◆ What you are asked to do ◆
Starting with the line that contains "Where should I click to: Click the marketing-plan.pdf", copy out each line through the end of the entries below, exactly as written, and nothing else.

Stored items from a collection
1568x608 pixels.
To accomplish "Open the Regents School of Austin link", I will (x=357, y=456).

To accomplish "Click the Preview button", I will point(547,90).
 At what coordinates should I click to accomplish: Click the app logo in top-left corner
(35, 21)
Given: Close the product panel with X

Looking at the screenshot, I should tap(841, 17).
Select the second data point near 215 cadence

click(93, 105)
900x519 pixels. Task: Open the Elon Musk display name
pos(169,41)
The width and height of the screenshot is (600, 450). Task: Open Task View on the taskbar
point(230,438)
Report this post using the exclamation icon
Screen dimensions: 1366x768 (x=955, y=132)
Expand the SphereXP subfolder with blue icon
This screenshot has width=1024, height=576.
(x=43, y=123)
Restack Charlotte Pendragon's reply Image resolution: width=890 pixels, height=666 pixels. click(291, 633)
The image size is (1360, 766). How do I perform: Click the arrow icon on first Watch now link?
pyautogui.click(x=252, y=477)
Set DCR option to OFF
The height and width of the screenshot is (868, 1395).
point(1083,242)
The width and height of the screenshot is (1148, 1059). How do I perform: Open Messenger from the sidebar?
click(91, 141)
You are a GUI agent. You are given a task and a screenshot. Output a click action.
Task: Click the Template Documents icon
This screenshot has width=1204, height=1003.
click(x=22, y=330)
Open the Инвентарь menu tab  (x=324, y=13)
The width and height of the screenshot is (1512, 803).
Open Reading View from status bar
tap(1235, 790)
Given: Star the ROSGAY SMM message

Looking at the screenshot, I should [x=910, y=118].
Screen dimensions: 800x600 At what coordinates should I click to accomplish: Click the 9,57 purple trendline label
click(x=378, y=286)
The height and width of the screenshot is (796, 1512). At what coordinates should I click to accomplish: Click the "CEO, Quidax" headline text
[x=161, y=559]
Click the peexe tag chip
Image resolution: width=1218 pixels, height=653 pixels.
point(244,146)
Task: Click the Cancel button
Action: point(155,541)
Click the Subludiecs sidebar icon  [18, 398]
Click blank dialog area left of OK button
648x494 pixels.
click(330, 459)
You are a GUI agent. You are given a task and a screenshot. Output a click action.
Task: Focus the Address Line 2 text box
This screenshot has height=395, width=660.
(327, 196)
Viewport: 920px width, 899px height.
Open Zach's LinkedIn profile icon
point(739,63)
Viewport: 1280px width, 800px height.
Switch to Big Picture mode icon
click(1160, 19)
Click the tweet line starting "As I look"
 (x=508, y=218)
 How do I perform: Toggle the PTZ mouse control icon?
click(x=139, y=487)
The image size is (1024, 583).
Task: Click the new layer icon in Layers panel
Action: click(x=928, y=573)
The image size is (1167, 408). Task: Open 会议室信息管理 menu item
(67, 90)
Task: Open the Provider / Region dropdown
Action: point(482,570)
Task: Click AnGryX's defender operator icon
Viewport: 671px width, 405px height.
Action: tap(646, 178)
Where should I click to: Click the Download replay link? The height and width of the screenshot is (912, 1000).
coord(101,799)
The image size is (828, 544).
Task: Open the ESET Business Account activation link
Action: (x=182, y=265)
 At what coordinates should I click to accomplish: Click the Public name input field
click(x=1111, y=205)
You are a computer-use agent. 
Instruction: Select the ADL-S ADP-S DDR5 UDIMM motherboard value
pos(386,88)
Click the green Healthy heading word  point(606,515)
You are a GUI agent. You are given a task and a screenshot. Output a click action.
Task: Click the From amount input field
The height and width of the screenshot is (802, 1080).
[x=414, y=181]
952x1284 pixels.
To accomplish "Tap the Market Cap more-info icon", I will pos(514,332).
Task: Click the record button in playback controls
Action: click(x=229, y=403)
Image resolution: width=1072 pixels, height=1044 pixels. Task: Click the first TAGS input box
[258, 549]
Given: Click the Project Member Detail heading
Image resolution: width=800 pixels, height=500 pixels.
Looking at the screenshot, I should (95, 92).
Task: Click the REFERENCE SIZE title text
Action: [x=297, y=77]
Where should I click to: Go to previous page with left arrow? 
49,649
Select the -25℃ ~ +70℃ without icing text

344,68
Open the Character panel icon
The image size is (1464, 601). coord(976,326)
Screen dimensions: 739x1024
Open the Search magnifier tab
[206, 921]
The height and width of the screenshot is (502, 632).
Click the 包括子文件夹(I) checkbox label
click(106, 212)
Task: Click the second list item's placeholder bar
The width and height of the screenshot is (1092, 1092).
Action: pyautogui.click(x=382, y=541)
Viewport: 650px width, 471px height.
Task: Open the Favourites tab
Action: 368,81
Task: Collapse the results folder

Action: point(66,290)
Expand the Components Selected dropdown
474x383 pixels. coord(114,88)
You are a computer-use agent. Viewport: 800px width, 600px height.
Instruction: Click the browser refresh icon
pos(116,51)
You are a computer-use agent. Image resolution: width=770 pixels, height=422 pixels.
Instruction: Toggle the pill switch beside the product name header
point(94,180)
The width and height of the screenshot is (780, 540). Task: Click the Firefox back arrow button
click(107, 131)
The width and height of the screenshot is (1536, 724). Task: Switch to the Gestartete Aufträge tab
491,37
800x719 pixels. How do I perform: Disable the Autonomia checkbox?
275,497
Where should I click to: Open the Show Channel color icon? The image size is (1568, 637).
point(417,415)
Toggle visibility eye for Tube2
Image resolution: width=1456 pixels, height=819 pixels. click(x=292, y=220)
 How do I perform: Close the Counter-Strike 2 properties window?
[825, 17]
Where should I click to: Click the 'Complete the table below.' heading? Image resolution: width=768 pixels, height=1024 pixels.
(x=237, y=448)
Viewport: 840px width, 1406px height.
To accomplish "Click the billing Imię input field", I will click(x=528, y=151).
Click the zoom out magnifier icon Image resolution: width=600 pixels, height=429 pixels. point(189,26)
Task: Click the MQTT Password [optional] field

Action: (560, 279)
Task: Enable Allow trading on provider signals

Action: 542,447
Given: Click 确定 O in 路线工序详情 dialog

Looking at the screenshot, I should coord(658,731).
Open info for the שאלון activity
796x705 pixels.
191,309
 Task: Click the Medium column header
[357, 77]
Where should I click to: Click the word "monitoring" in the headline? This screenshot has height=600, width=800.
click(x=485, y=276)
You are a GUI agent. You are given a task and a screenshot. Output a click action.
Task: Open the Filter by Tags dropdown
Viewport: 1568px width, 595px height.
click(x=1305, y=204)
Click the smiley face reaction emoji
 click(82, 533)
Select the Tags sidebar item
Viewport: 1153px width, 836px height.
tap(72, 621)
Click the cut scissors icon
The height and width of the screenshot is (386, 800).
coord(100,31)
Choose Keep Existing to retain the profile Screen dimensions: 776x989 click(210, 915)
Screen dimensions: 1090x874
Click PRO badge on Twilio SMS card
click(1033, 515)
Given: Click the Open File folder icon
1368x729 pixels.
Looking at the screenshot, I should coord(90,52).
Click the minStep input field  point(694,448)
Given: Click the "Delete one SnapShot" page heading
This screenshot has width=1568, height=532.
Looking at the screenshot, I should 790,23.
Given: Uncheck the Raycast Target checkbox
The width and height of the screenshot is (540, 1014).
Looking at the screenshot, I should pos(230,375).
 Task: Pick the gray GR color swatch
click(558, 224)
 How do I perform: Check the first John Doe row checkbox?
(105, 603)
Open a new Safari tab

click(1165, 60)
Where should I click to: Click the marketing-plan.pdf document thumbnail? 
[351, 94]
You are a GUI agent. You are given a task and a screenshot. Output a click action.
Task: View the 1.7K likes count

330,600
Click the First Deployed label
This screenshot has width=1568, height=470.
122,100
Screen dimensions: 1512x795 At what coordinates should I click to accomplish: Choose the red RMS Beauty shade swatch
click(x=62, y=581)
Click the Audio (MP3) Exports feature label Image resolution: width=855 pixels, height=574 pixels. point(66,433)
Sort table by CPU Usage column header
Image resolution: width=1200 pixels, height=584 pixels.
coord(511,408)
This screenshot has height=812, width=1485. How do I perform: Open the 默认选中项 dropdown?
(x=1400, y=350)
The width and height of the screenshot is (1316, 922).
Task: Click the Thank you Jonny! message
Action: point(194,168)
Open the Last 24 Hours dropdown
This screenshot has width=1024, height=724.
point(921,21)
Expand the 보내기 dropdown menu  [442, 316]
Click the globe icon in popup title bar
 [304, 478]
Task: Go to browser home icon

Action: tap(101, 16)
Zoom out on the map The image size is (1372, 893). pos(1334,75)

◆ Solution ◆
Where should I click to: Click the marketing-plan.pdf document thumbnail? 
[351, 94]
You are a GUI agent. You are given a task and a screenshot. Output a click action.
Task: View the 1.7K likes count

330,600
Click the First Deployed label
This screenshot has width=1568, height=470.
122,100
Screen dimensions: 1512x795 At what coordinates should I click to accomplish: Choose the red RMS Beauty shade swatch
click(x=62, y=581)
Click the Audio (MP3) Exports feature label Image resolution: width=855 pixels, height=574 pixels. point(66,433)
Sort table by CPU Usage column header
Image resolution: width=1200 pixels, height=584 pixels.
coord(511,408)
This screenshot has height=812, width=1485. How do I perform: Open the 默认选中项 dropdown?
(x=1400, y=350)
The width and height of the screenshot is (1316, 922).
Task: Click the Thank you Jonny! message
Action: point(194,168)
Open the Last 24 Hours dropdown
This screenshot has width=1024, height=724.
point(921,21)
Expand the 보내기 dropdown menu  [442, 316]
Click the globe icon in popup title bar
 [304, 478]
Task: Go to browser home icon

Action: tap(101, 16)
Zoom out on the map The image size is (1372, 893). pos(1334,75)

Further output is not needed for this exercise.